The lower two-thirds of a tooth are known as the root. Normally covered in bone, they anchor the tooth into the jaw.
But the exact mechanisms and pathways that create the root — and its delicate interactions with the rest of the tooth — have not been well-studied.
Associate Dean of Research Yang Chai PhD ’91, DDS ’96 aims to change that as he embarks on an investigation to better understand the ways in which stem cells function to create a tooth, thanks to a National Institutes of Health grant totaling $2.6 million.
“The root provides critical support for our teeth and integrates our dentition into our jawbone,” Chai explains. Teeth develop in utero: by the time a fetus is six weeks old, the tooth buds of baby teeth can be discerned; by 14 weeks, the tooth buds of permanent teeth are visible. It’s known that the crowns (top parts) of teeth develop first, and later the root – but overall little is known about this process.
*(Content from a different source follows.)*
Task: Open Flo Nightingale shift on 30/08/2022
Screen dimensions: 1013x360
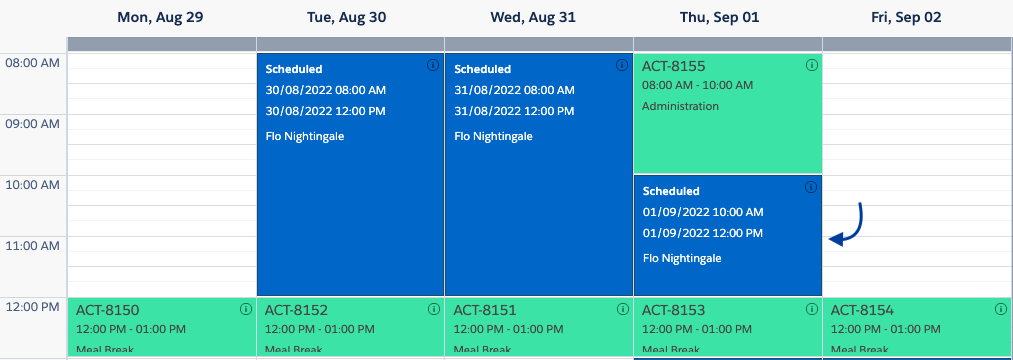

Six years ago, Chai started to dig into the research. His group was able to identify stem cells that are important for the initiation of root development and learned some of the key signaling molecules that signal to stem cells how and where to form a root.
Right now, if someone is missing a tooth, they generally get a titanium implant. The post of the implant has to fuse with the jaw bone. “Our natural dentition, on the other hand, is very different,” he explains, adding that the tooth is suspended into jawbone by ligaments.
That means that when you bite into something hard like an ice cube or a peanut, you use more force than if you are biting into a piece of cake. Teeth have nerve endings that give signals to your brain between soft and hard.
“Dental implants don’t have that natural component,” he adds. Over time, this could cause implants to be damaged. Eventually, dentists may be able to use stem cells to regrow roots, giving people that ability — even with implants. Other researchers have already been able to regrow roots in miniature pigs.
The grant will allow Chai to continue investigating molecular signaling and stem cells during root formation. His group uses transgenic mice to identify the stem cells central to the tooth root process. “The mouse model has development nearly identical to humans, so we can use this to glean information about how nature has put together this blueprint to build roots,” Chai says.
His group hopes to better understand a wide range of questions, like why there are two roots in the first molar on the bottom jaw, but three roots in the first molar on the top jaw?
Chai also looks to evolutionary questions: Neanderthals lived 50,000 years ago, and they had long tooth roots, but very little separation on the ends of their tooth. Modern humans have a much smaller jaw size.
Chai adds, “An open question is how dietary changes and the environment make genes to turn on and off in root development.”
Research reported in this publication was supported by the National Institute of Dental & Craniofacial Research of the National Institutes of Health under Award Number R01DE022503. The content is solely the responsibility of the authors and does not necessarily represent the official views of the National Institutes of Health.